- [Work required]: Quote the rows below word for word, from the line containing "At what coordinates" through the line containing "Looking at the", both included. Omit the pictures.
━━ Data to process
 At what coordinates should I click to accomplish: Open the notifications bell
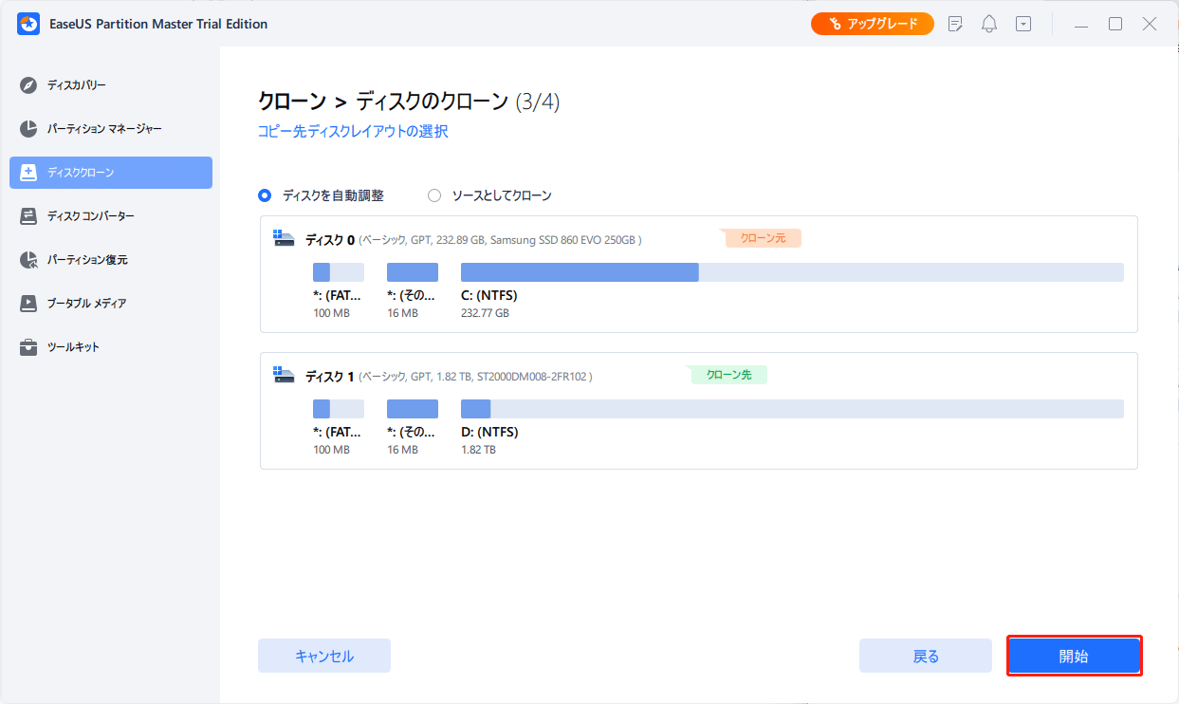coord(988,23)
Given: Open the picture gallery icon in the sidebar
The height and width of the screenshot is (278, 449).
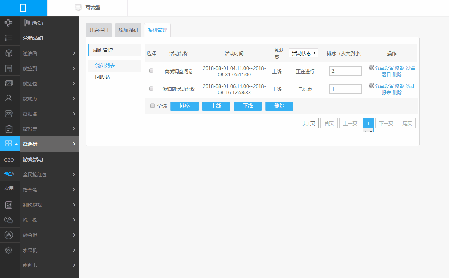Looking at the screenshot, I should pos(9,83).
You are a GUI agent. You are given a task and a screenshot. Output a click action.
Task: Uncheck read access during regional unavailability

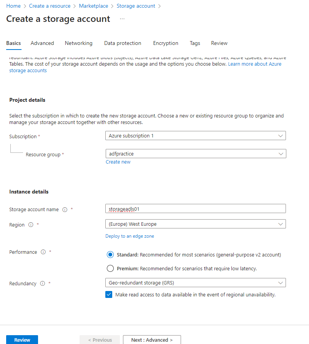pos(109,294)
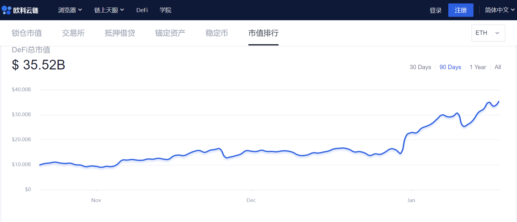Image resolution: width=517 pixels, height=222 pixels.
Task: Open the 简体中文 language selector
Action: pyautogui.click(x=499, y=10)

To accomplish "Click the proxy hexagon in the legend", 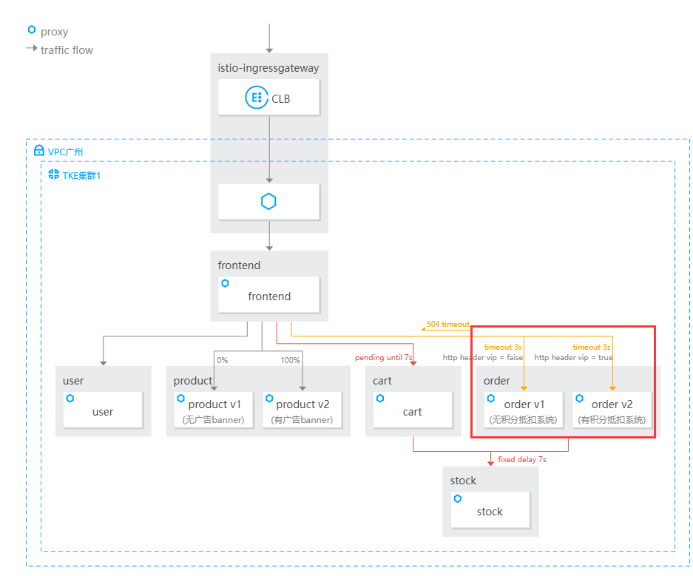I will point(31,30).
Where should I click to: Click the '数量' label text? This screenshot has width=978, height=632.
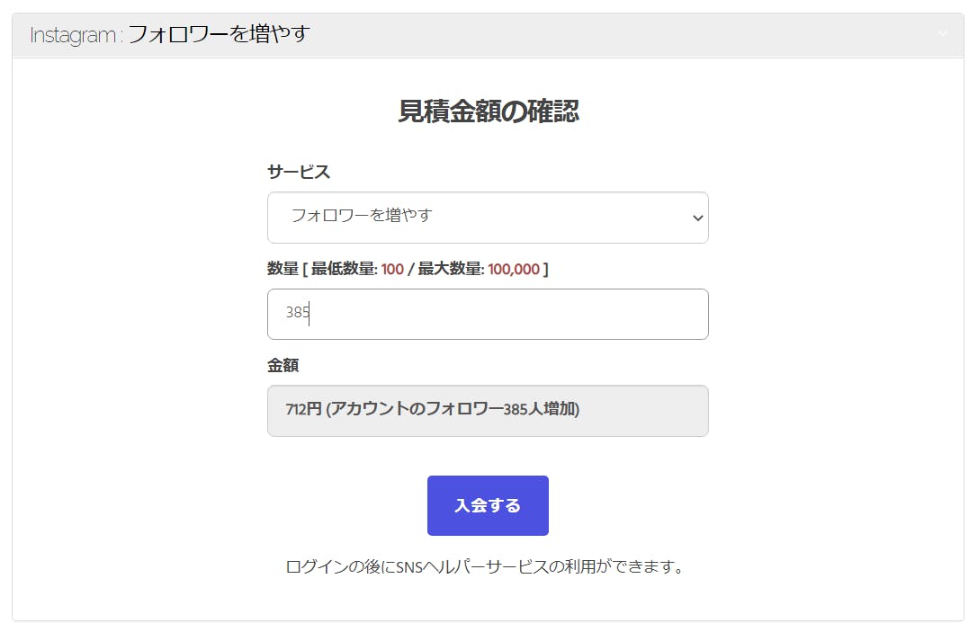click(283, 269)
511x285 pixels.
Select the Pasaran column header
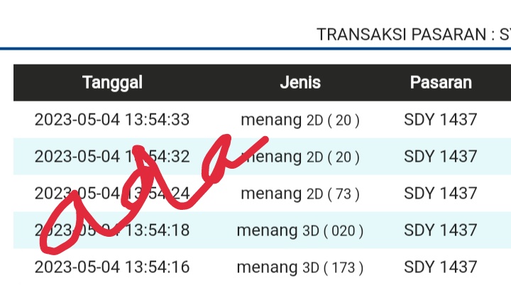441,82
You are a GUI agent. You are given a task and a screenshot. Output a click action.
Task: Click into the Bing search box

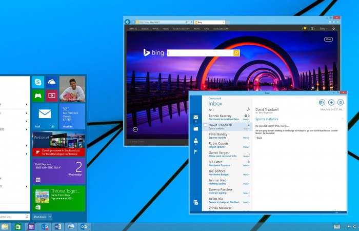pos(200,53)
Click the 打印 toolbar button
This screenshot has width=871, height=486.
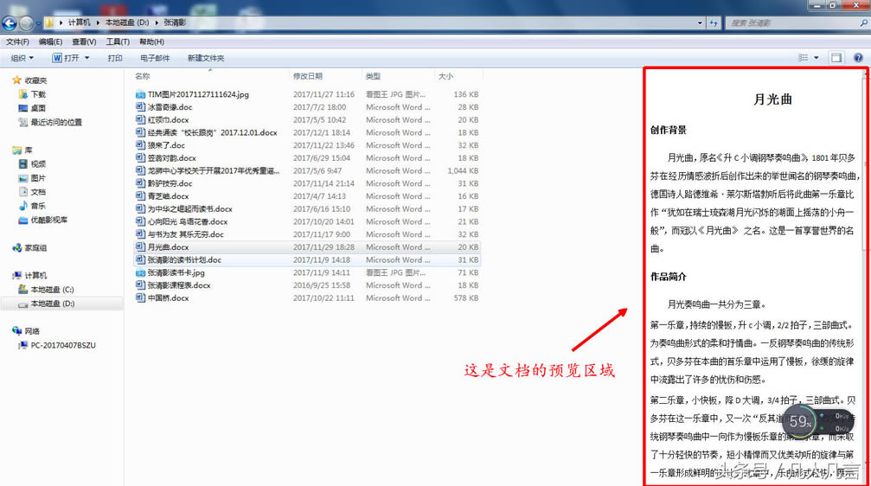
━━━━
━━ Data to process
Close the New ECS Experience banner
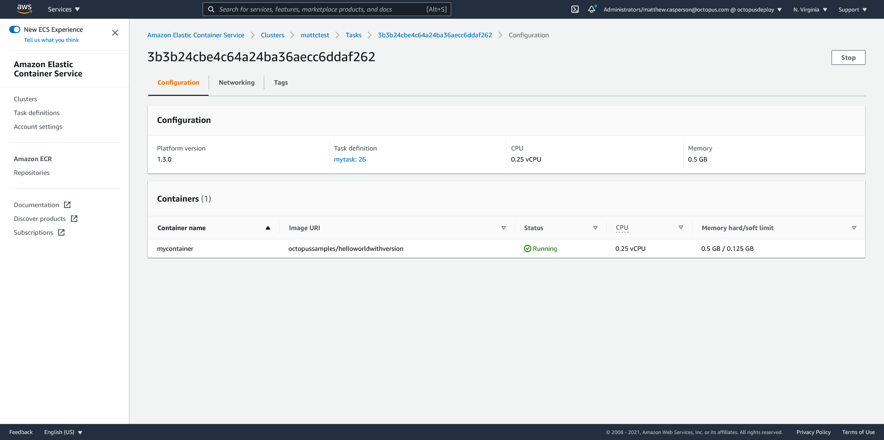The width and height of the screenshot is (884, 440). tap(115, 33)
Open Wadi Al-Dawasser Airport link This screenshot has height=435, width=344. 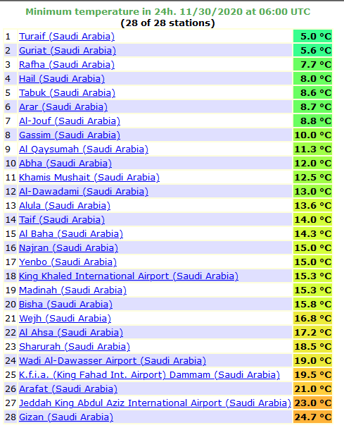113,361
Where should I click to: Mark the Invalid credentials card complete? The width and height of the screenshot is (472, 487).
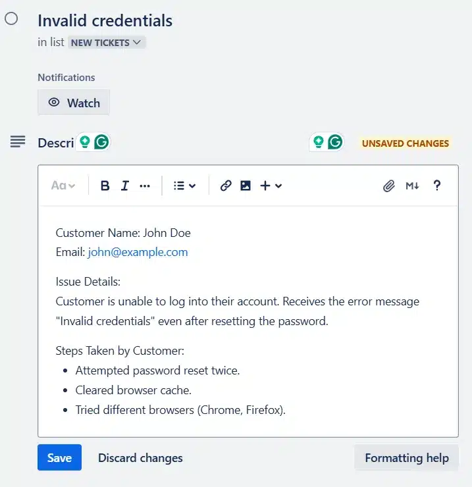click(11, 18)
━━━━
- [Worked solution]:
 At what coordinates should I click to accomplish: Open the notifications bell
coord(988,23)
Given: Open the picture gallery icon in the sidebar
The height and width of the screenshot is (278, 449).
Looking at the screenshot, I should pos(9,83).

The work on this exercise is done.